↓↓↓

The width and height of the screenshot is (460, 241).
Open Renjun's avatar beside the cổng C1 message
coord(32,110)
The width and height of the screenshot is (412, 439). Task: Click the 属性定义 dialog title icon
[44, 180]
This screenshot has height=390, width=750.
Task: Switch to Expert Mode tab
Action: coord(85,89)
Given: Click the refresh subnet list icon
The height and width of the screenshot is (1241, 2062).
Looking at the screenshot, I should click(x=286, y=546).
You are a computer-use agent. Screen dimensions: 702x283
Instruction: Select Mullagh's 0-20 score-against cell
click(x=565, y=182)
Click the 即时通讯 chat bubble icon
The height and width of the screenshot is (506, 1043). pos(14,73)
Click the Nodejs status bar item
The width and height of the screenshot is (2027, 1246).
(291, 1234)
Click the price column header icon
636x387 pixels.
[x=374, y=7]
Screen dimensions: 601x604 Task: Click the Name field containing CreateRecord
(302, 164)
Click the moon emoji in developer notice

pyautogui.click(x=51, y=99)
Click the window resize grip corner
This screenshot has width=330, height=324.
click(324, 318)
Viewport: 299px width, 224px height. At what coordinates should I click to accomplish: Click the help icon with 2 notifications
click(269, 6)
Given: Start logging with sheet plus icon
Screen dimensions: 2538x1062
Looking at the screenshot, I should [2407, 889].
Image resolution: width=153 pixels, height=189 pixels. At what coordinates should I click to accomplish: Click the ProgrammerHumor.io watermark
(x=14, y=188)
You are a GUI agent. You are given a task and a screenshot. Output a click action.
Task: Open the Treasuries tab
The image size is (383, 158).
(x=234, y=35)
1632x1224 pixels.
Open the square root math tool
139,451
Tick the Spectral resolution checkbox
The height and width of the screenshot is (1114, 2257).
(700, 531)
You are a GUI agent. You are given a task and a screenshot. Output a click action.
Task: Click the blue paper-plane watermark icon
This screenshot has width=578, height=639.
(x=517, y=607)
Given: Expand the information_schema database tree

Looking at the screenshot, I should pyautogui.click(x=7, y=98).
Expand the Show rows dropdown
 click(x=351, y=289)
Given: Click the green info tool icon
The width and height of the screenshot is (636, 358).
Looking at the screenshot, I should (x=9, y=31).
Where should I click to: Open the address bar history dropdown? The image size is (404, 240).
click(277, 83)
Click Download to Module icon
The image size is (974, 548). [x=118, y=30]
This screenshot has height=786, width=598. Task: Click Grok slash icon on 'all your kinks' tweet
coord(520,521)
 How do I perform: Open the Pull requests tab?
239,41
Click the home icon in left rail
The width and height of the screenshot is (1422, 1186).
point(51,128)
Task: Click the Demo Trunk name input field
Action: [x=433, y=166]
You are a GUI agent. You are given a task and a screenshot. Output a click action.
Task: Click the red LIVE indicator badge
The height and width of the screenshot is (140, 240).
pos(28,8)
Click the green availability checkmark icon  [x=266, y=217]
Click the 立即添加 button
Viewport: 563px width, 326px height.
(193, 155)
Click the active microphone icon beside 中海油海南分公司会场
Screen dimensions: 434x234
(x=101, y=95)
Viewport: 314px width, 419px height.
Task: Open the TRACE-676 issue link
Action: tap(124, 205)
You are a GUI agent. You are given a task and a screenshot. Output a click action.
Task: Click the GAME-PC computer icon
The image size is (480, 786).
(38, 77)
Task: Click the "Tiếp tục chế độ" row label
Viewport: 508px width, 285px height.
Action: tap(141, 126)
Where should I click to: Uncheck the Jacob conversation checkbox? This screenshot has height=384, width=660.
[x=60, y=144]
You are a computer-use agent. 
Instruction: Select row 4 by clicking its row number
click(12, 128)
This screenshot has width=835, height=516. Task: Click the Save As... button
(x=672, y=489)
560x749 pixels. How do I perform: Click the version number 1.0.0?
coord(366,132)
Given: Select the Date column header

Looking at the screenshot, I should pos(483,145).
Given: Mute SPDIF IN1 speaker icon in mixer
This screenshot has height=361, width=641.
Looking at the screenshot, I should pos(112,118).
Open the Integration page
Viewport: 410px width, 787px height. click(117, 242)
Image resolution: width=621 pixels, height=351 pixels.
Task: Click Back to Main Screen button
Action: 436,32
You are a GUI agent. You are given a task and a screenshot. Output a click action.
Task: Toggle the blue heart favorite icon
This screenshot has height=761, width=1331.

↑↑↑

### AIM OF THE TASK
Convert the lines above, from the one containing "Given: Start logging with sheet plus icon" through the one containing "(x=14, y=188)", into a Markdown table with the columns No. and Text. Leave out any blank lines.

### RESULT
| No. | Text |
|---|---|
| 1 | Given: Start logging with sheet plus icon |
| 2 | Screen dimensions: 2538x1062 |
| 3 | Looking at the screenshot, I should [2407, 889]. |
| 4 | Image resolution: width=153 pixels, height=189 pixels. At what coordinates should I click to accomplish: Click the ProgrammerHumor.io watermark |
| 5 | (x=14, y=188) |